CHICAGO -- The bankruptcy judge overseeing Detroit’s Chapter 9 case delayed a ruling on a $160 million borrowing plan to repair the city’s lighting system due to a possible conflict of interest by public finance firm Miller Canfield Paddock and Stone PLC.
Judge Steven Rhodes was expected to rule on the borrowing Wednesday after listening to arguments from Detroit and creditors fighting the plan.
But the judge said he would postpone a decision by at least a week to give attorneys time to argue whether Miller Canfield should be disqualified. The firm represents both the city of Detroit in its bankruptcy case and the newly created Public Lighting Authority, which would borrow the funds.
“It was most unfortunate that this issue came to the court in the way that it did because it is going to allow an unnecessary delay,” Rhodes said.
He warned that the possible conflict could require a new financial deal, according to local reports from the courtroom.
During the hearing, Rhodes asked how the agreement between the city and the public lighting authority could have been reached in good faith if Miller Canfield represented both sides.
“How can I find arms-length negotiations when your firm is on both sides of this transaction?” Rhodes asked Miller Canfield attorney Jonathan Green.
“We are not representing the city of Detroit in this case with respect to this transaction,” Green said.
The firm is not acting as the lighting authority’s bond counsel -- only as its counsel in the bankruptcy and during the negotiations with the city -- and that makes it a “waivable conflict,” Green told Rhodes, according to reports.
“Your firm is representing both sides of a transaction and that’s a waivable conflict of interest?” the judge replied.
Rhodes said attorneys on both sides would have a week to make arguments for whether the firm should be disqualified.
Miller Canfield acts as local counsel to Detroit on the bankruptcy and Jones Day serves as the city’s national counsel.
Miller Canfield has long acted as Detroit’s bond counsel, and Detroit Mayor Dave Bing hired the firm in 2012 to handle all lawsuits and other issues tied to the now-defunct financial stability agreement between the city and the state.
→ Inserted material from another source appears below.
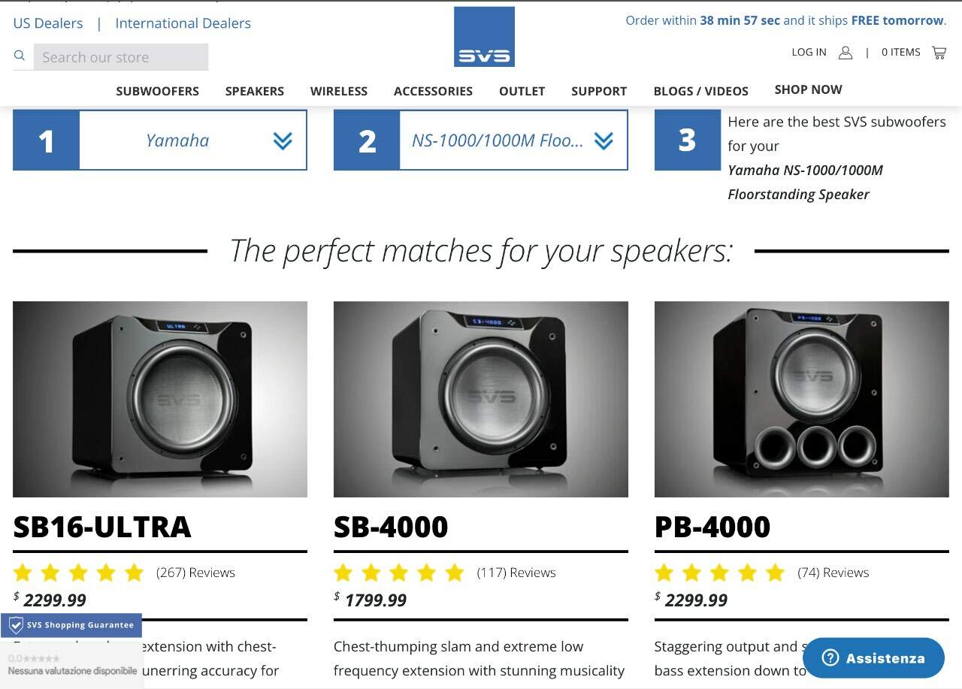Click the SVS logo in header

pyautogui.click(x=484, y=37)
The Detroit City Council initially rejected Miller Canfield’s contract, accusing the firm of having a conflict of interest because it helped the state write its emergency management law. The council later approved the contract under pressure from the state.
Rhodes’ decision will mean another delay in the city’s long-planned proposal to borrow up to $160 million to finance repairs to its famously broken down lighting system.
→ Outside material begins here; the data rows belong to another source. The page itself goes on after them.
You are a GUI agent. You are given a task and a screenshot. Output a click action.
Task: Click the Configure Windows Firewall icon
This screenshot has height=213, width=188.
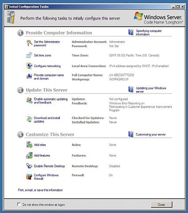[x=29, y=177]
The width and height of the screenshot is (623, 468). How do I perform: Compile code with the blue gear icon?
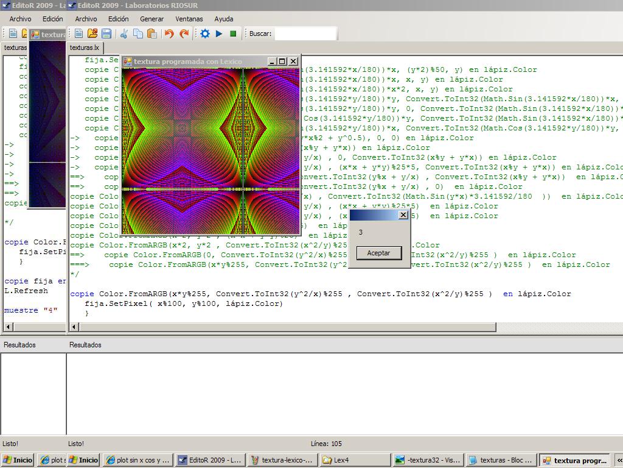pos(205,34)
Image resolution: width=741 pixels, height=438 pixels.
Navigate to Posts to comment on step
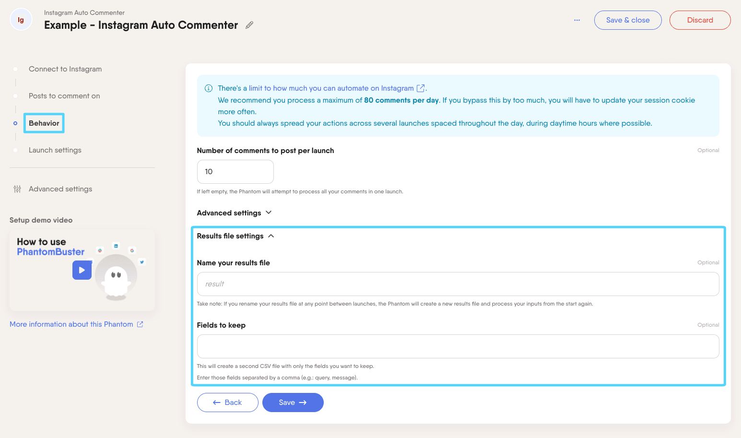point(64,95)
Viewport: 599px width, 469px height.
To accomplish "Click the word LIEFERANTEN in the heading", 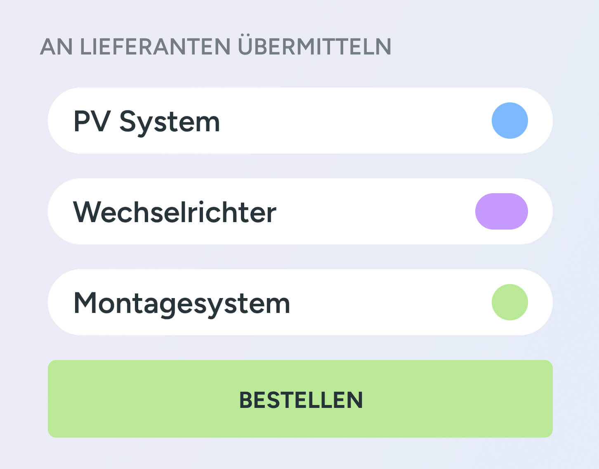I will click(155, 46).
The lighting plan sets up the new bond-issuing authority that is allowed to borrow up to $160 million of bonds to finance upgrades. Detroit’s plan, filed with the bankruptcy court on Oct. 23, calls for the Michigan Finance Authority to privately place the debt with Citibank NA, and lend the proceeds to the authority.
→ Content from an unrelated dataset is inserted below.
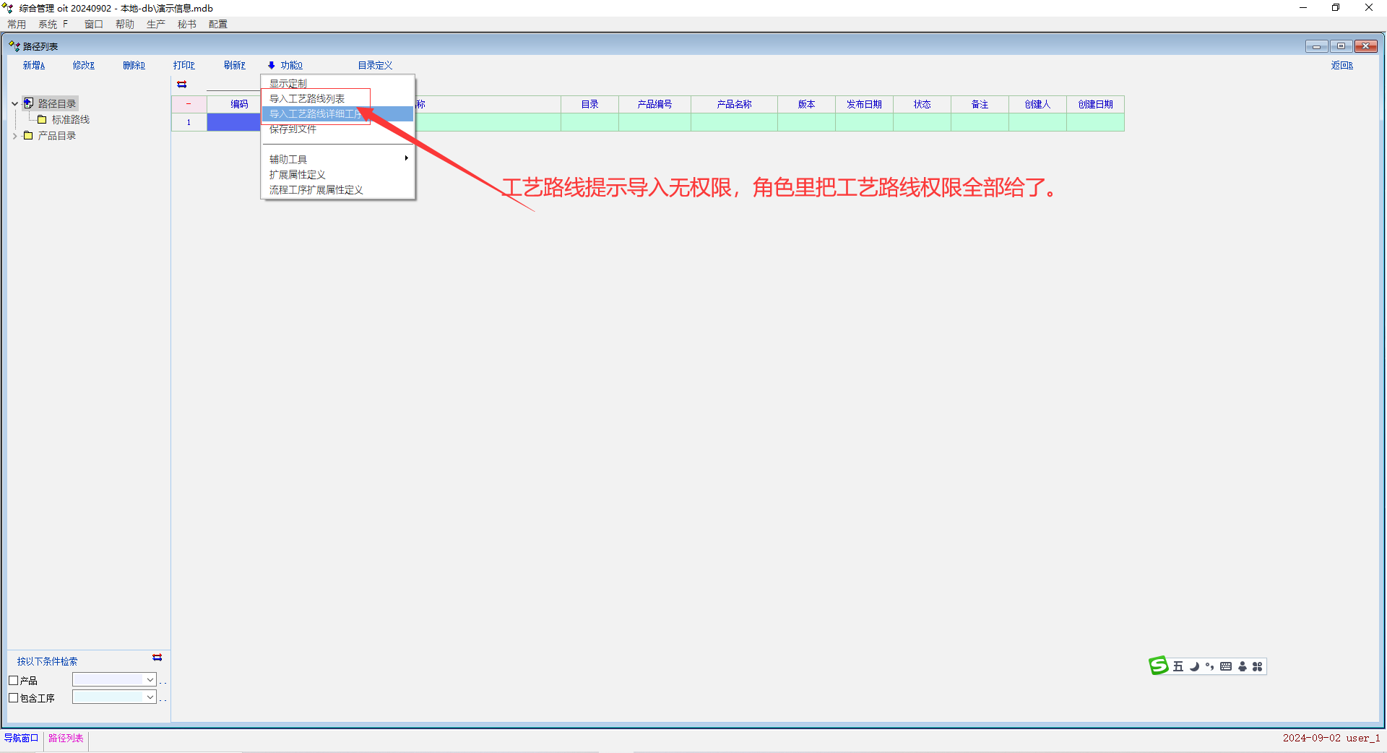This screenshot has width=1387, height=753.
Task: Choose 保存到文件 from the menu
Action: [x=293, y=129]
The structure includes an intercept feature that places all utility tax revenue with a trustee, who will set aside debt service payments.
Detroit said in court filings it believes it does not formally need the approval of the bankruptcy court, but that Citibank or any other purchaser will not close the deal without court approval.
Bond insurer Syncora Guarantee Inc. was joined by Ambac Assurance Corp. as well as a European bank that holds some of the city’s pension certificates, the Michigan Council 25 of the American Federation of State, County and Municipal Employees, and a committee representing 23,000 Detroit retirees, is fighting the borrowing plan.
The creditors argued that the city had not proved it was the best plan to repair the system and that the borrowing would tie up utility tax revenue. Syncora said the proposal should be introduced as part of a larger plan of adjustment, assuming the city is found legally eligible to enter into Chapter 9. Rhodes will announce his eligibility decision Dec. 3.
Jones Day attorney Robert Hamilton argued Wednesday that the utility taxes can only go to the new public lighting authority and not to the city’s general fund, so the pledge would not mean a loss to creditors.
“The only thing we’re asking this court to approve is our pledge of that $12.5 million for securing and repaying bonds,” Hamilton told Rhodes.
When creditors asked Rhodes to extend discovery and a hearing on the issue for two weeks, the judge responded: “How many more citizens will be victims of crime in that two weeks?”
The plan to repair Detroit’s lighting system — nearly half of its streetlights reportedly don’t work — began more than a year ago and required passage of a new state law. Emergency manager Kevyn Orr signed an order creating the Public Lighting Authority less than two months into office.
Also Wednesday, Rhodes pushed back by one week a key trial on the city’s proposed $350 million debtor-in-possession financing and a long-simmering battle over a proposed settlement of its interest-rate swaps.
A trial on the issues is now set for Dec. 17-19. It had been scheduled for Dec. 10-12, but Rhodes pushed it back to give the city and creditors fighting the deal -- which include bond insurers, pension certificate holders, unions and pension systems -- more time to prepare.